Nataku, you make a lot of great points, too, and I'm really glad to have your advice.  Thank you, everyone!

To begin with, I am NEVER buying another Betta from the location I bought Tian-Tian from. EVER. They never take care of their Bettas and they always look so dagum sick.  

Secondly, I think I've convinced myself NOT to get another Betta right now. Even if I did, I'd rather just get another tank than set myself up for failure with two Bettas in a cramped, divided space. 

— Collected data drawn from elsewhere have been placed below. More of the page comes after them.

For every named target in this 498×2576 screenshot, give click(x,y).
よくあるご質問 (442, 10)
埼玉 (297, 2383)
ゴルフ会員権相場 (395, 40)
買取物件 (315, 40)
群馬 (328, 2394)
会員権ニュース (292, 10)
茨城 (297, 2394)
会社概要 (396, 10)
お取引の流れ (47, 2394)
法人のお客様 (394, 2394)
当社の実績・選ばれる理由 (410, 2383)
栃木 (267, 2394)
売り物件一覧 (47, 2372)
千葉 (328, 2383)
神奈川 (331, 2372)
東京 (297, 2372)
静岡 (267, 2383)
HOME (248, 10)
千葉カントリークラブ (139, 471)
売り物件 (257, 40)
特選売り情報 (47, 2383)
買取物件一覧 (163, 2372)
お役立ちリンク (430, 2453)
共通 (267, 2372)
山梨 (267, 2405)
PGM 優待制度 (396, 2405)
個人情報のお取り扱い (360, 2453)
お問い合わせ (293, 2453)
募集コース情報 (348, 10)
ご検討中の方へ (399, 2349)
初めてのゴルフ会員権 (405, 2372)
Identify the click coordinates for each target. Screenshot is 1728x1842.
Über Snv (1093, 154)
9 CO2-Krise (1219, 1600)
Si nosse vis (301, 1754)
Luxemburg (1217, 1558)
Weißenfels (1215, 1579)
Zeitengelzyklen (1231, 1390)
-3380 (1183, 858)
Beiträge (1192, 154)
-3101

 So Tian-Tian will be my only spoiled brat for now. Huzzah.


----------



## dramaqueen (Jul 7, 2008)

Thats probably a good idea.


----------



## Kim (Apr 30, 2008)

I agree. I don't think he'd be too happy if his space was suddenly cut in half, and it also depends on the bettas' temperments whether or not they will be happy in a divided tannk. I have 2 divided tanks (a 10 and a 15 gal) and both are only divided once using plastic craft canvas dividers. They aren't clear, but the fish can sort of see eachother through them up close. The point is, I've had pairs that work out really well (some bettas love it and get more active), and ones that do not (one betta ate half of his fins within just a few hours of being in the divided tank). I've found that a male and a female or two females seem to work out better than 2 males. The females pretty much ignore the other fish, and the males seem to have fun occasionally showing off for a female. However, with 2 males it seems that the stress and aggression levels are just too high unless you have 2 particularly laid-back males. Anyway, I just thought I'd share my experiences on this topic


----------



## TianTian (Apr 14, 2009)

Thanks for your insight, Kim!


----------